WHAT YOU NEED TO DO ▸
Copy out each line of the material below that holds the string "value".
[RECORDS PROVIDED — start]
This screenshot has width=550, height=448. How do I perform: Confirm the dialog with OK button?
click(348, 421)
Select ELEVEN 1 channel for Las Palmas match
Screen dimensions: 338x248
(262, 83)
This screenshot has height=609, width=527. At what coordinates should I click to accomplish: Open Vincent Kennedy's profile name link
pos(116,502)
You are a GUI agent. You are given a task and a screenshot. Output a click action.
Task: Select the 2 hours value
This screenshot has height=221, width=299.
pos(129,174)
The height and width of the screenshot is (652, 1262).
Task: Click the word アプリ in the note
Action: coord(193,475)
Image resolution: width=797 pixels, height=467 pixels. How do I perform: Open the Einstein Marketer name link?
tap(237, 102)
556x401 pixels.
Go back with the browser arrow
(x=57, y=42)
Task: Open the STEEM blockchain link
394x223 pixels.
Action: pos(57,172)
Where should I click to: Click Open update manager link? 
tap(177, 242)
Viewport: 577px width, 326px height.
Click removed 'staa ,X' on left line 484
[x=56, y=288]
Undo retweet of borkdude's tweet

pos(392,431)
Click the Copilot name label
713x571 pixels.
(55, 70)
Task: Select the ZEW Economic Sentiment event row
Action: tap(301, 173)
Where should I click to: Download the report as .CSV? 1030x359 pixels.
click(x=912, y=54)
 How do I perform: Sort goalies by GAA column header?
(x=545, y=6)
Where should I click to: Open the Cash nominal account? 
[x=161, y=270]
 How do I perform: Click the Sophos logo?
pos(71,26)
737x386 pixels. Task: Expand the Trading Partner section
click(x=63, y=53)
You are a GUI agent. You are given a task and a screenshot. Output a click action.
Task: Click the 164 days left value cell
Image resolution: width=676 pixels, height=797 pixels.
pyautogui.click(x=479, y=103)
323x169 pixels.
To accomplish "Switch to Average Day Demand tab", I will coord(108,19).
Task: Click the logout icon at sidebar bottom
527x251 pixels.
[RECORDS PROVIDED — finish]
EXPECTED OUTPUT ▸
Task: Select the 2 hours value
Task: Click the 164 days left value cell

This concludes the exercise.